Dracula et les femmes : L’Ombre du vampire
Naguère, le « grand saigneur, méchant homme »,
pour pasticher le portrait lapidaire du Dom Juan de Molière, partait conquérir
l’Angleterre ; le voici, désormais, à réclamer vengeance sur ses terres souillées par une lourde croix érigée (portée à dos d’homme saint, tel Fernandel dans Le Retour de don Camillo !), sur laquelle il finira par s’empaler au
clair de lune miséricordieux…
Dans ce petit village d’Europe de
l’Est revu et corrigé par les décorateurs taquins de la Hammer (escalier
métallique en colimaçon tout droit sorti de La Maison du diable, cheminée
phallique du meilleur effet), plus personne ne fréquente (ah, la tristesse
d’une nef vide) le lieu central et consacré, car l’ombre du château de Dracula touche l’église : dans ce détail
(diabolique, diraient les Chinois, qui, au passage, affrontèrent à leur tour,
en compagnie de l’incontournable Peter Cushing, d’exotiques ennemis dentés pour
La
Légende des sept vampires d’or de Roy Ward Baker et Chang Cheh) du
dialogue, à la fois pictural et narratif, se tient tout le film de Freddie
Francis, éminent directeur de la photographie (la suie d’Elephant Man, l’ocre de Dune,
le pastel d’Une histoire vraie pour Lynch ou l’élégie de Glory
de Zwick, la mélancolie d’Un été en Louisiane de Mulligan, la
moiteur des Nerfs à vif de Scorsese) mais aussi réalisateur, capable du
meilleur (remarquable Le Docteur et les Assassins) et du
moins bon (anodin Le Jardin des tortures), un peu vite enterré sous l’étiquette condescendante « d’habile
artisan », délivrant là un petit précis d’architecture horrifique,
chromatique et géométrique (vous dites Suspiria et Inferno ?).

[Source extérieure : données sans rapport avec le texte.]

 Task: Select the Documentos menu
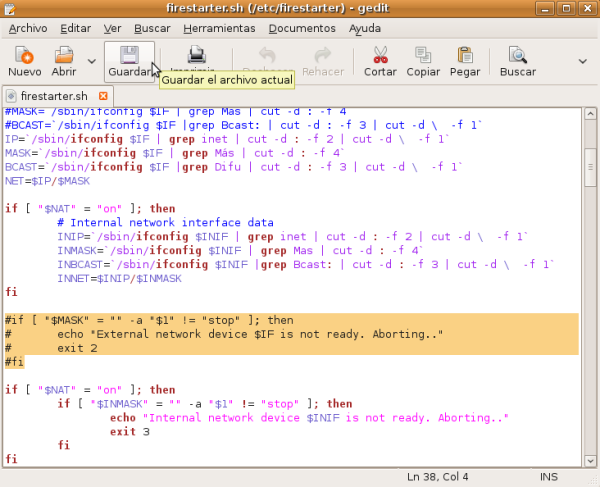(x=301, y=28)
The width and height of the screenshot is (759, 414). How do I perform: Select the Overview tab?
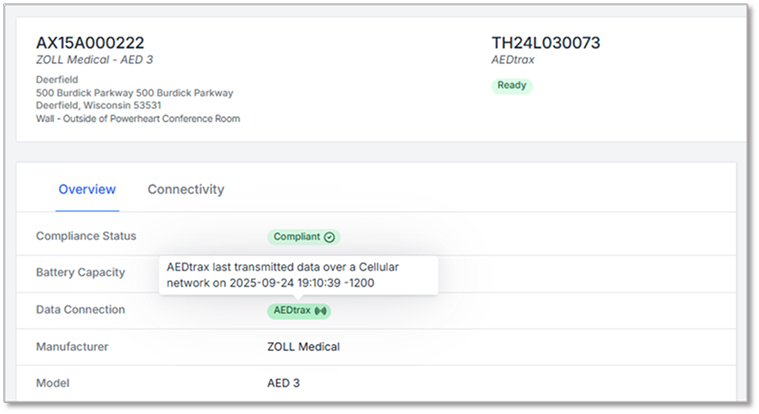(87, 189)
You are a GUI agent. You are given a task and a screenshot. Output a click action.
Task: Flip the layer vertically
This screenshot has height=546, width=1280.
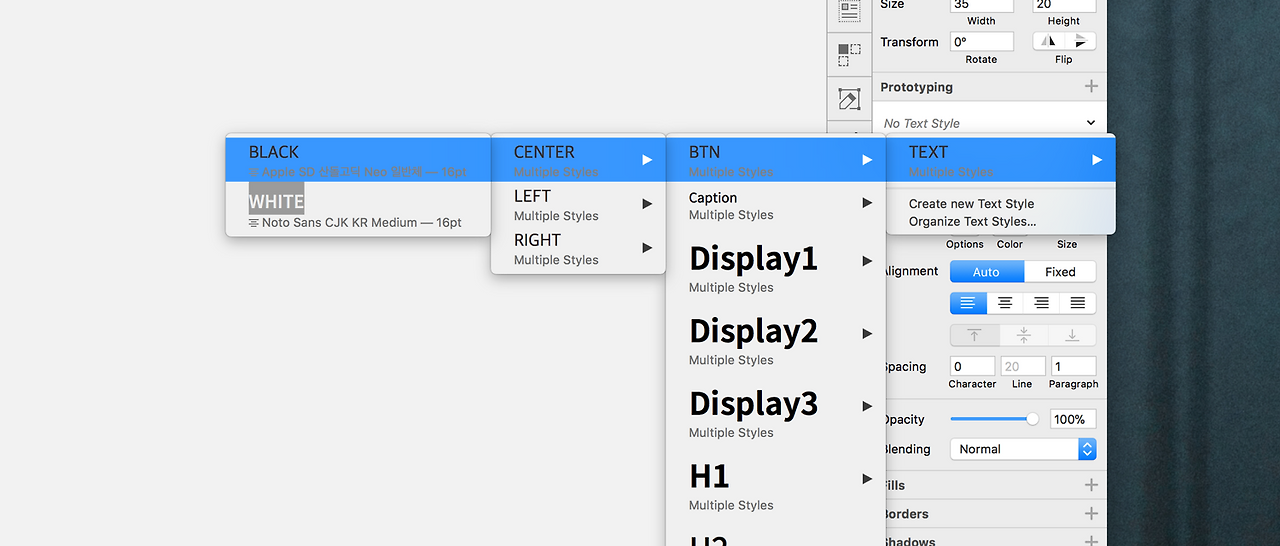click(1080, 41)
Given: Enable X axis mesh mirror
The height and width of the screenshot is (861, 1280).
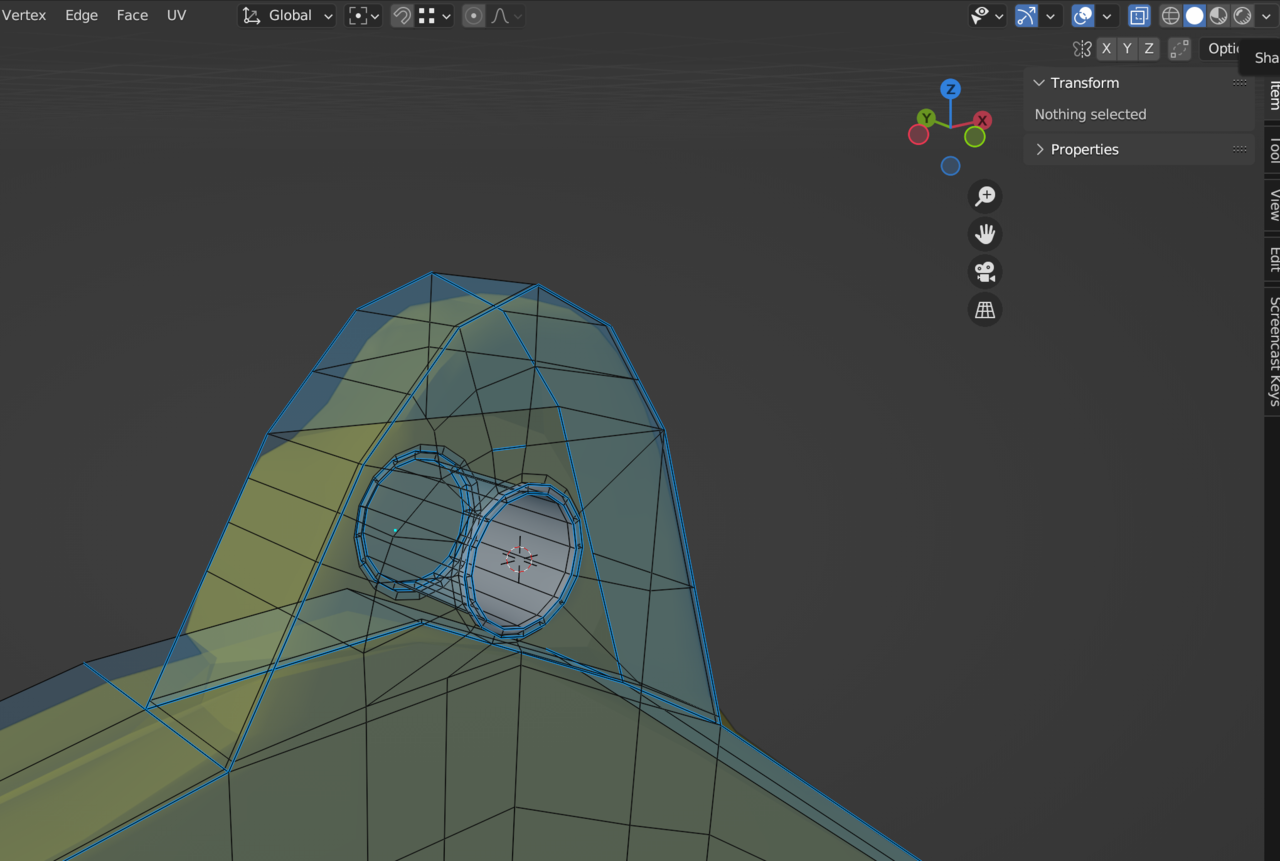Looking at the screenshot, I should click(x=1106, y=48).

Ici plus qu’ailleurs, la forme épouse
le fond (baiser mortel et malgré tout extatique, à l’instar de celui du Comte) et
l’exprime, « Dieu merci », sans une once de psychologisme :
fleuron exemplaire du cinéma pulsionnel et poétique de la firme britannique, Dracula
et les femmes démontre, avec brio et au moyen du scénario biblique dans sa simplicité de John
Elder – trois mouvements pour cette symphonie
de l’horreur, mais pas celle de Murnau, quoique : profanation (des
lieux), corruption (des âmes), destruction (des corps) –, la puissance des
images sonores, propres à faire surgir sur l’écran des ténèbres (du prince) les
spectres chéris de nos terreurs métaphysiques (le vampire, créature orale et
littéraire, trouve dans cet art funéraire et fantomatique un écrin de choix, dont
il représente l’exacte métonymie), à les matérialiser par une suave pourriture
mordorée érodant la pellicule à chaque apparition du non-mort (procédé repris aux
Innocents
de Clayton, qu’éclaira aussi notre auteur).

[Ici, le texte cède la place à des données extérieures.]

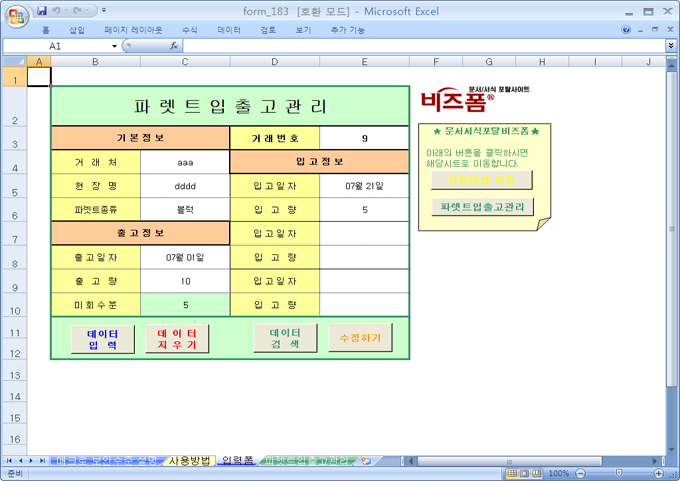Switch to Normal view in status bar
This screenshot has width=680, height=481.
click(512, 473)
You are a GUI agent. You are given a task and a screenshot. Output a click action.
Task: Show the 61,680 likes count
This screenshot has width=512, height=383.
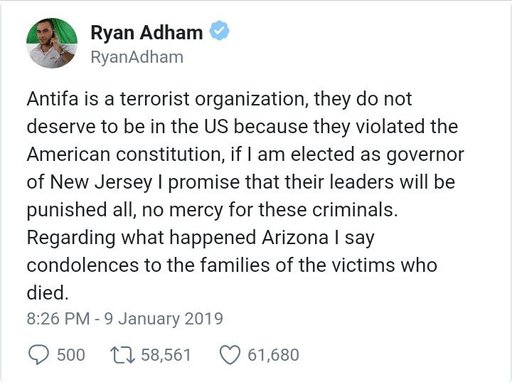click(273, 355)
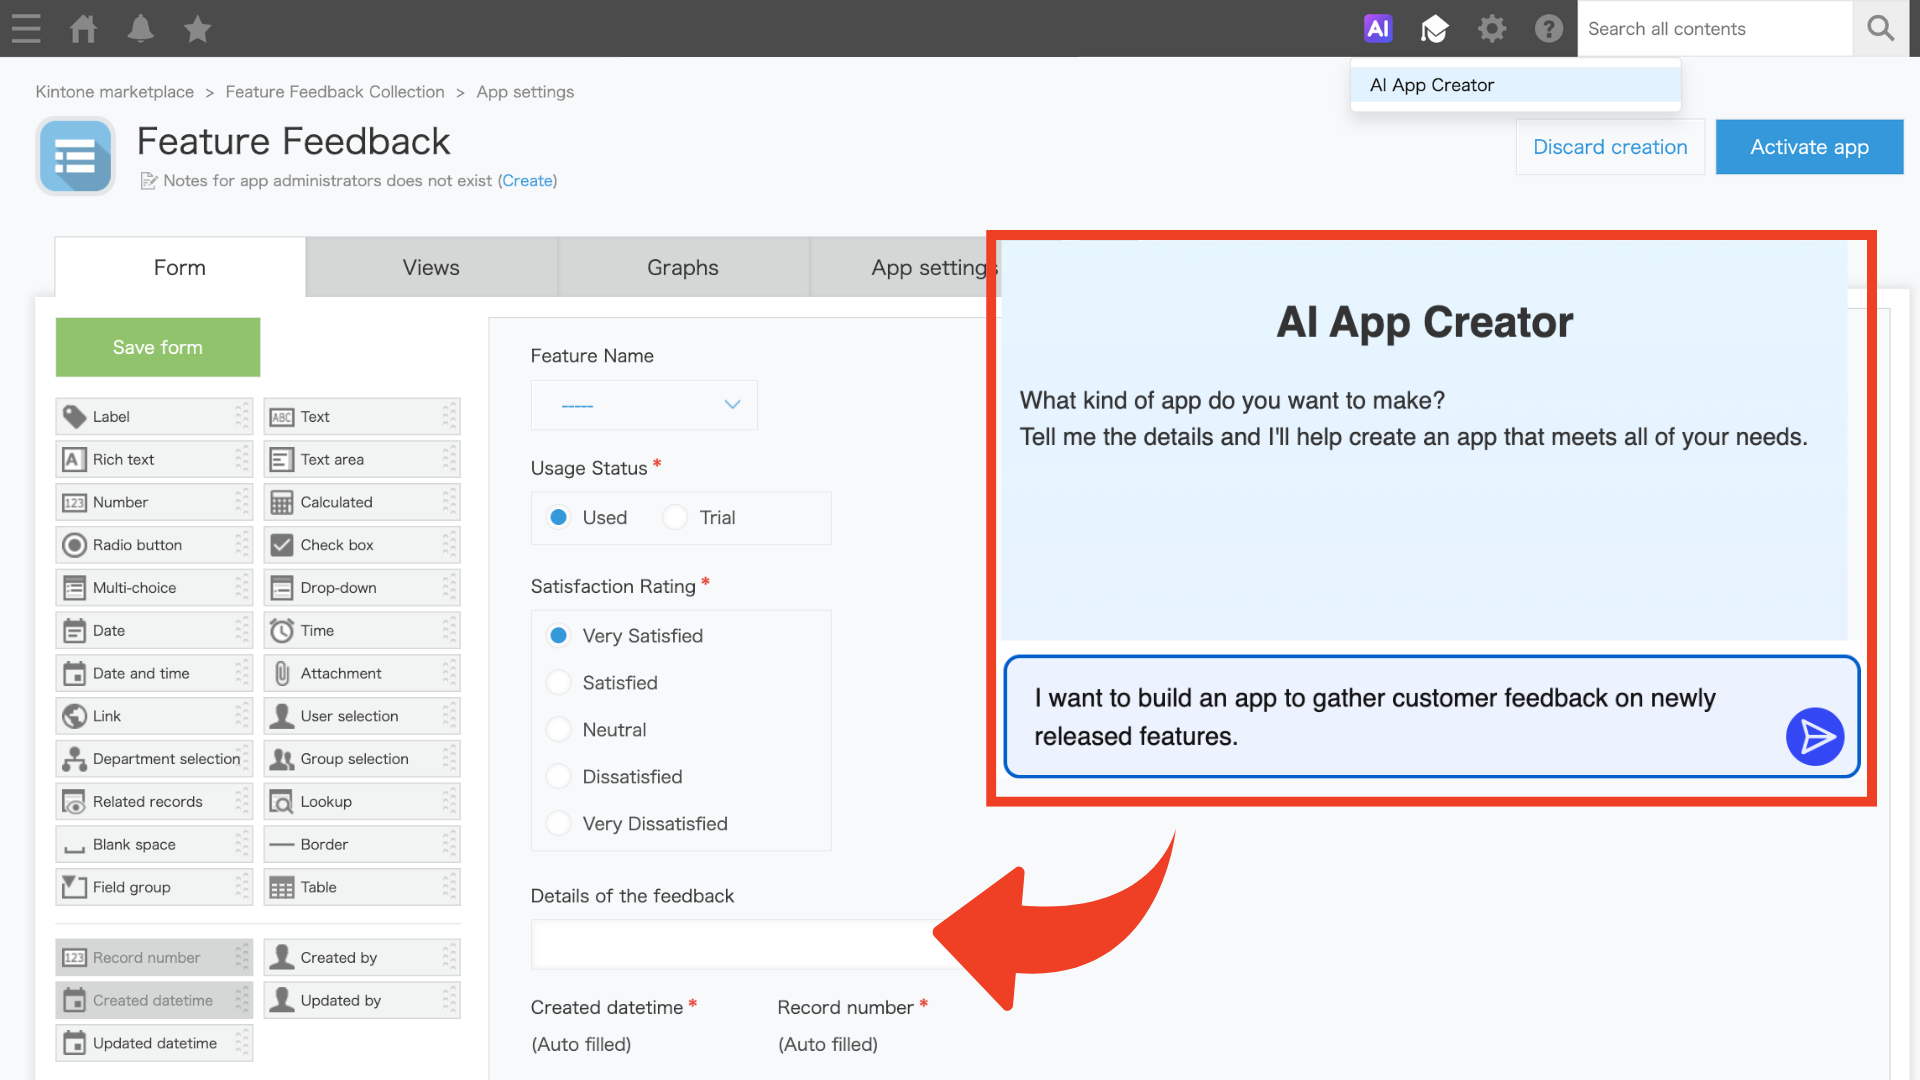1920x1080 pixels.
Task: Click the Feature Feedback app icon
Action: (x=76, y=156)
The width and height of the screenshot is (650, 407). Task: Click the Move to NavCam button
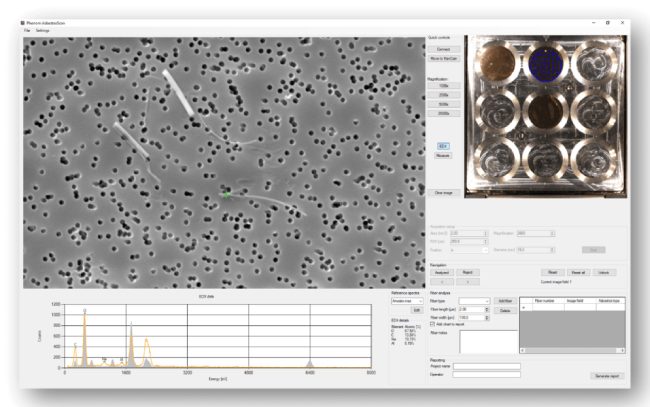[x=442, y=60]
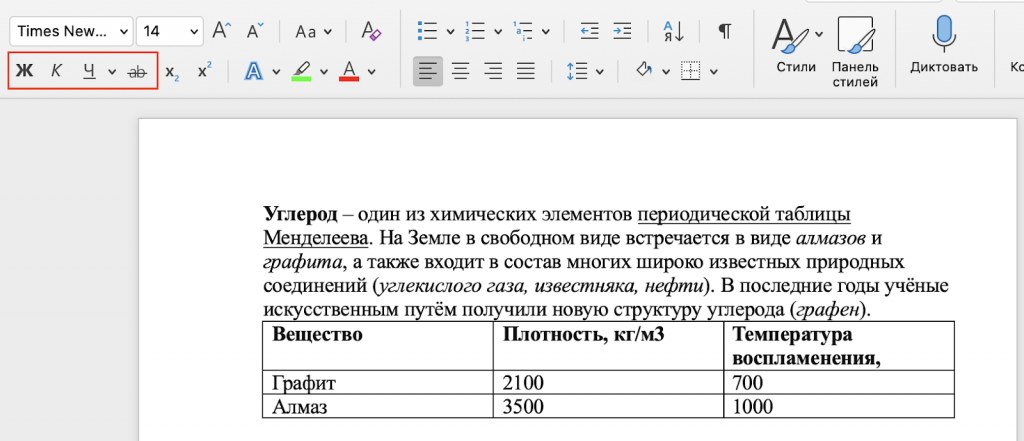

Nul hasard, dès lors, si le film adresse plusieurs clins d’œil à Hitchcock,
avec le clocher macabre et le profil de médaille féminin de Sueurs
froides, les toits vertigineux de La Main au collet, le plan virant au
rouge (sang) de Pas de printemps pour Marnie – Francis, avec son conte de fées
pour adultes pervers (ou l’inverse) s’inscrit naturellement, via ses artifices assumés de studio,
dans le sillage symboliste du (plus grand ?) moraliste formaliste.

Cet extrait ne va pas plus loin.